Biography
My teaching and research focus on conversations about education and democracy in the US and Britain during the nineteenth and early twentieth centuries. I'm especially interested in the histories of higher education, whiteness, and feminism. My current book project, "Hard Reading," investigates the making and early reception of the Harvard Classics; I'm also co-editing, with Philip Horne and Tamara Follini, a volume of Henry James's early short stories for the Cambridge Edition of the Complete Fiction of Henry James.
My first book, American Snobs: Transatlantic Novelists, Liberal Culture, and the Genteel Tradition (Edinburgh University Press, 2021), shows how Henry Adams, Henry James, and Edith Wharton responded to a strand of Victorian liberalism that flourished in Boston, especially at Harvard University. The book disambiguates the varied elitisms and racisms of this trio's privileged set in order to show how each of these authors interrogated liberal ideas about education and democracy. Locating Adams, James, and Wharton within the history of higher education, American Snobs points to these authors' role in developing the ideas that governed the study of US literature during the twentieth century.

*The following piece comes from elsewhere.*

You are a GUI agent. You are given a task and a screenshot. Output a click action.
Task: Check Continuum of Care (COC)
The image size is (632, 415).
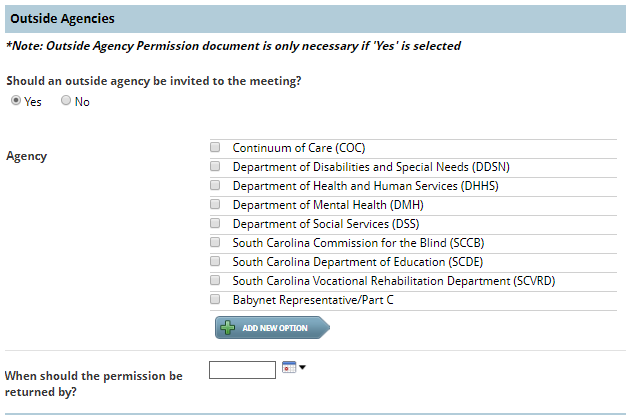(x=215, y=147)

Before coming to Chicago, I taught at the University of Bristol in the UK, where I joined the English faculty in 2015 after holding postdoctoral teaching positions at Princeton and Oxford.
Selected Publications
Book
American Snobs: Transatlantic Novelists, Liberal Culture, and the Genteel Tradition. Edinburgh University Press, 2021.
"The Man of Letters: Professor Barrett Wendell and the Style of White Supremacy." College Literature Special Issue: "American Literary Institutions around 1900," edited by Sheila Liming, Florian Sedlmeier, and Alexander Starre. 51.4 (Fall 2024): 502-531.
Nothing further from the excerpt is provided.